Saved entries
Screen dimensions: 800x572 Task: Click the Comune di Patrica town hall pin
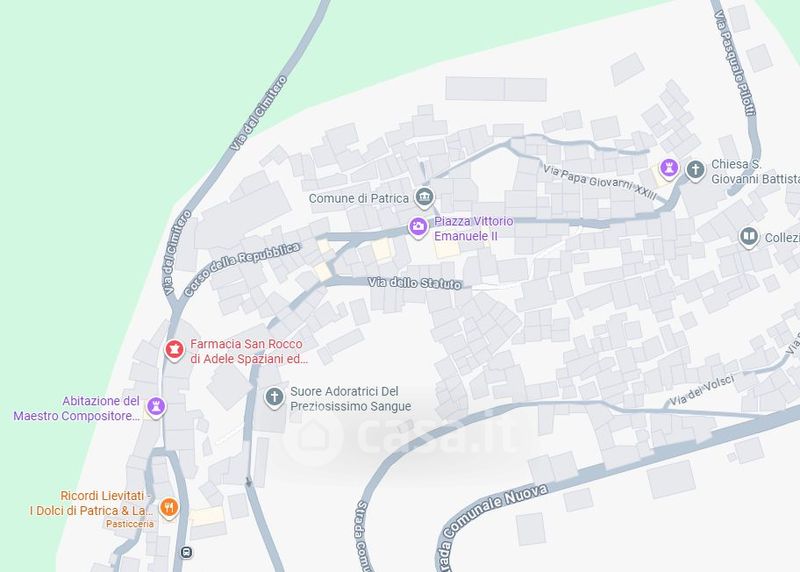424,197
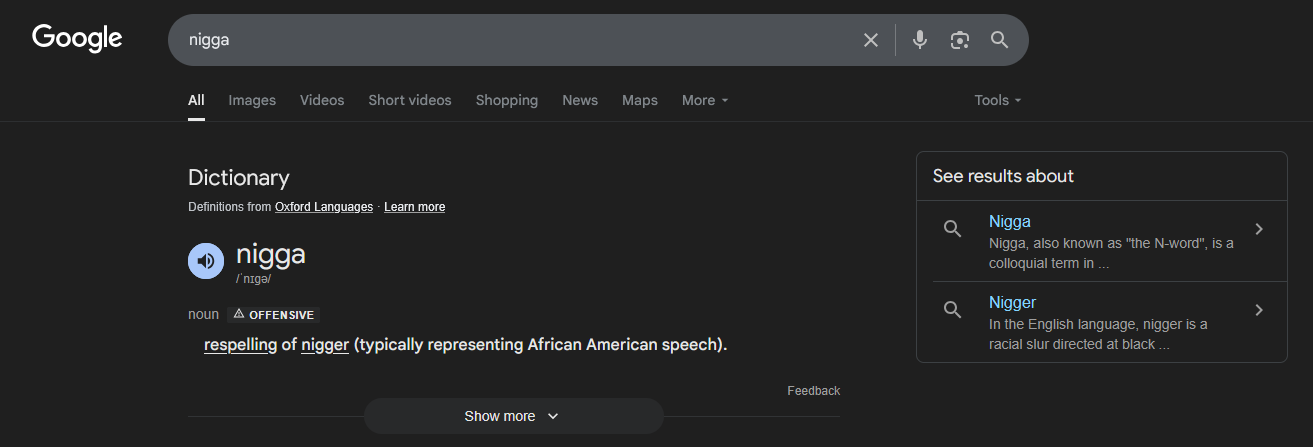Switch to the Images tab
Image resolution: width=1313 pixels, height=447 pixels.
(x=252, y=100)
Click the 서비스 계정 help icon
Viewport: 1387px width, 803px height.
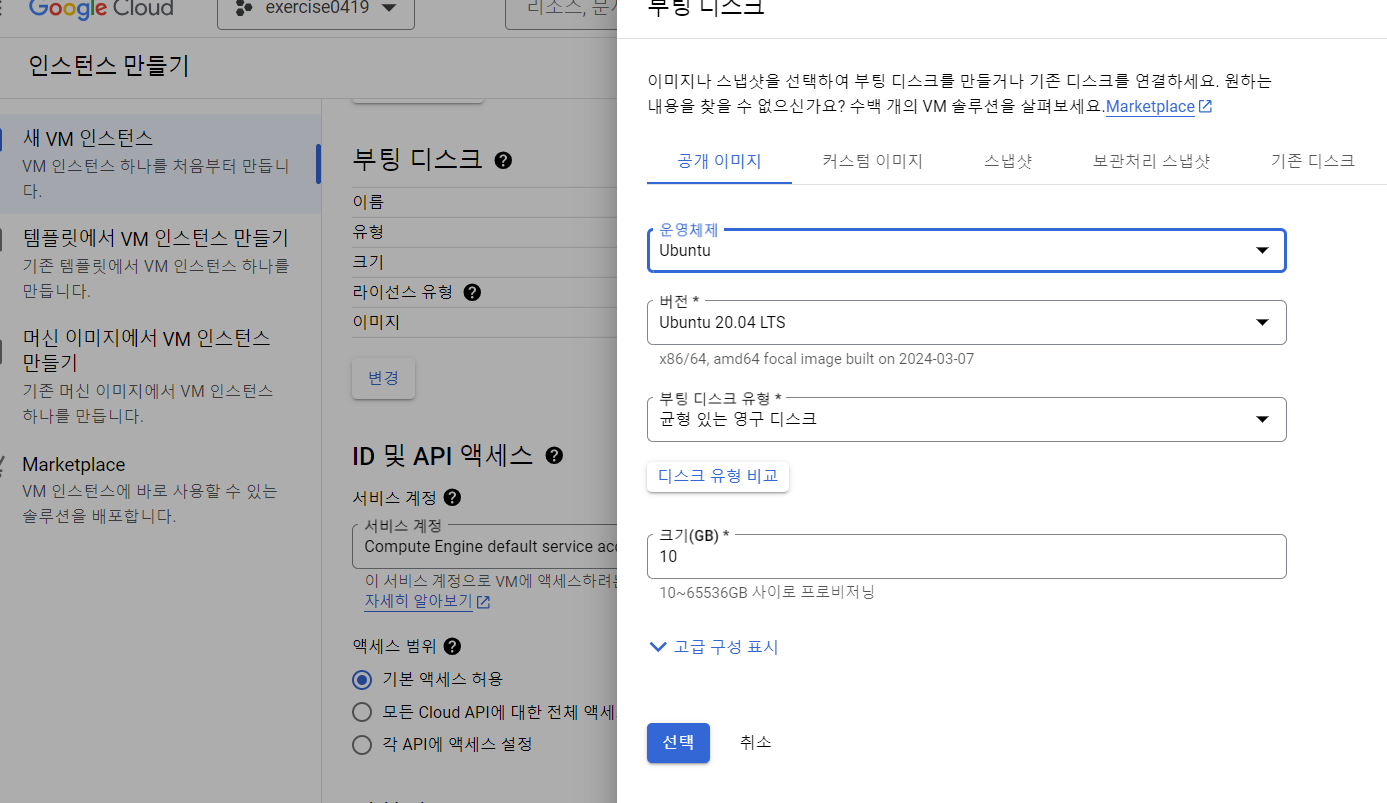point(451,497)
--
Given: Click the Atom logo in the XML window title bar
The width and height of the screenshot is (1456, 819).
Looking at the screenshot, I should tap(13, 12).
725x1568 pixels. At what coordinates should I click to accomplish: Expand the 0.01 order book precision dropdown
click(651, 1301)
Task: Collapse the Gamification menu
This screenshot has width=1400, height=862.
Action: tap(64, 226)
--
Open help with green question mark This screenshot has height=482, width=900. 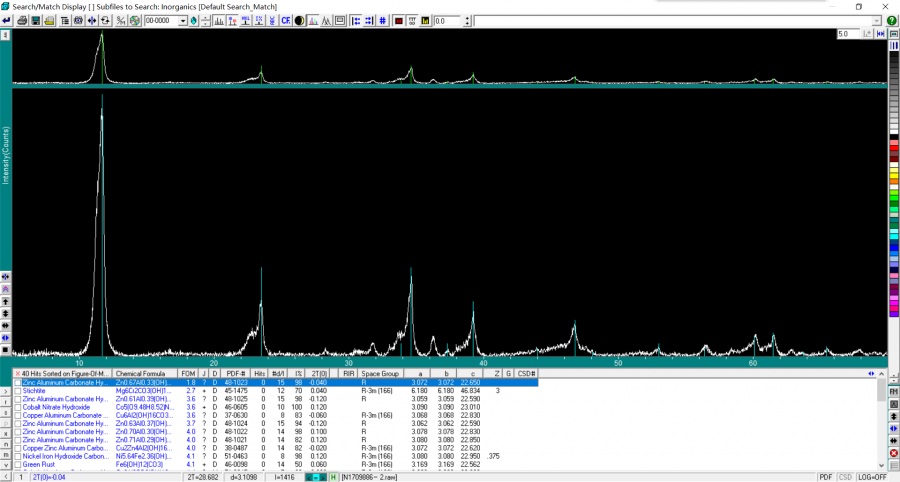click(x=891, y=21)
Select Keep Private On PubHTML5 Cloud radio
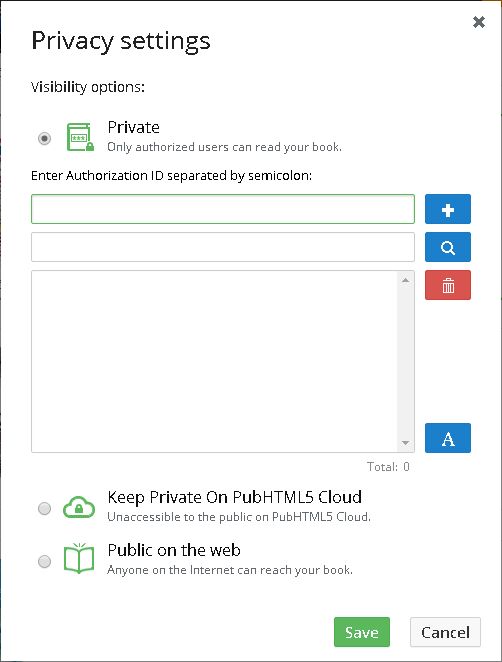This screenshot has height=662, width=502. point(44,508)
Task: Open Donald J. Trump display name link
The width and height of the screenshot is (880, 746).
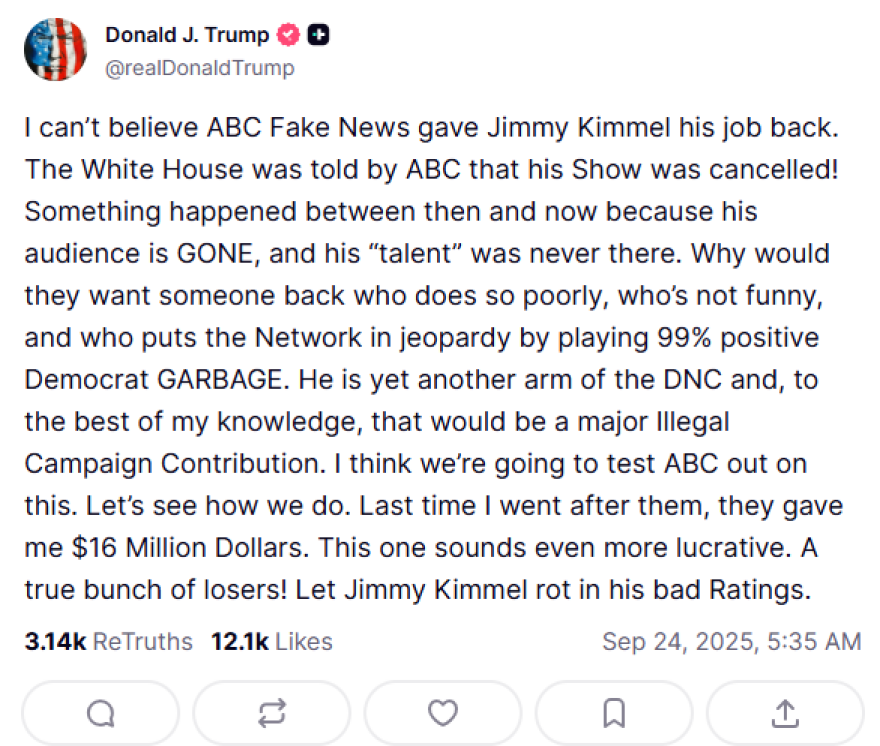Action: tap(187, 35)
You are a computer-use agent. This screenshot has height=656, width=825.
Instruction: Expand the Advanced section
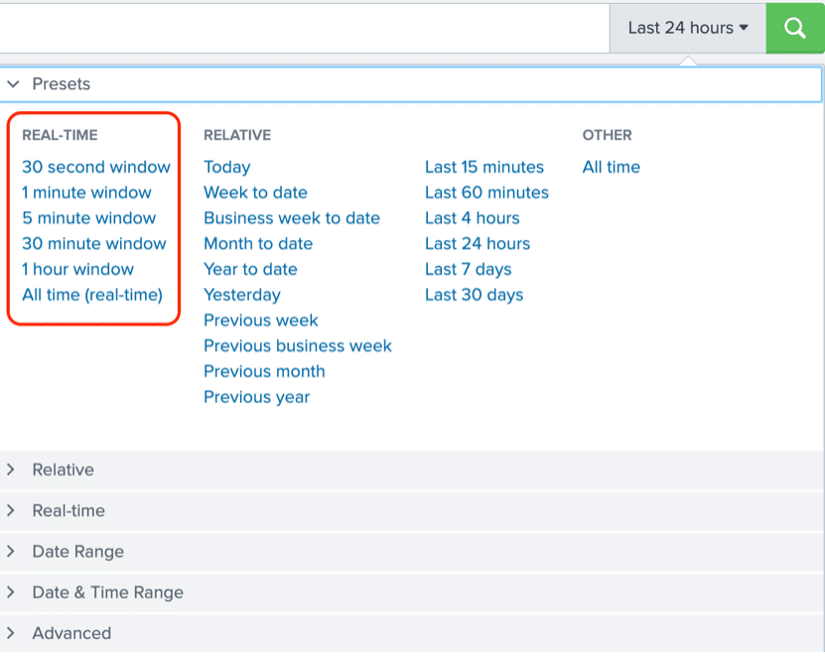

**WHAT THE EXERCISE ASKS**
Within the entries above, give again exactly the lines starting at the one that contains "The width and height of the screenshot is (880, 746)." and ending at the one that contains "Instruction: Expand the Advanced section", leaving out the pictures.

**ANSWER TO THIS TASK**
The width and height of the screenshot is (880, 746).
Action: tap(187, 35)
You are a computer-use agent. This screenshot has height=656, width=825.
Instruction: Expand the Advanced section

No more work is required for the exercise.